■ What to work on: Please copy out each line of the entries in which "agent" appears.

··· Data records ···

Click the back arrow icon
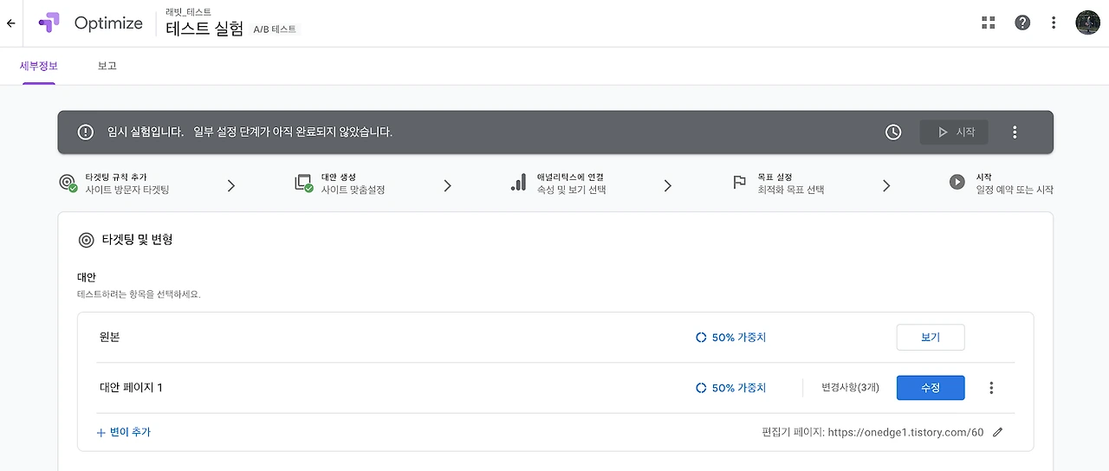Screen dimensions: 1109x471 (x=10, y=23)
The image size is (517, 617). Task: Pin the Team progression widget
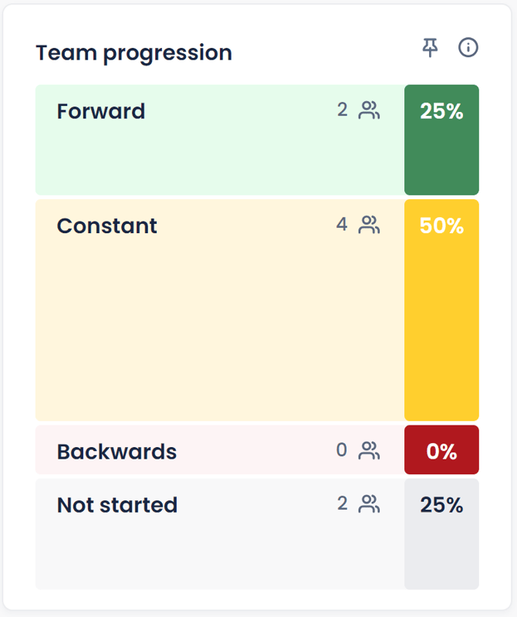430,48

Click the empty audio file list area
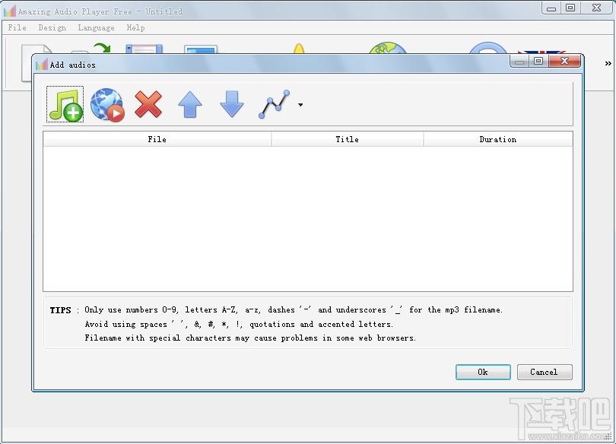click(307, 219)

···
··· Data records ···

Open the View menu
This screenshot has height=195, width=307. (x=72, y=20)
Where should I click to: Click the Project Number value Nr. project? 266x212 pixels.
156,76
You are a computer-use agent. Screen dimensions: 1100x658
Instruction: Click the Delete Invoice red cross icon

···
··· Data records ···

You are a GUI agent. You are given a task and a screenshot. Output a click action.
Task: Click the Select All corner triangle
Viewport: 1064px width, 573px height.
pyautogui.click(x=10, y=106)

···

■ Answer:
You are a computer-use agent. Screen dimensions: 1100x658
You are a GUI agent. You are given a task and a screenshot. Output a click action.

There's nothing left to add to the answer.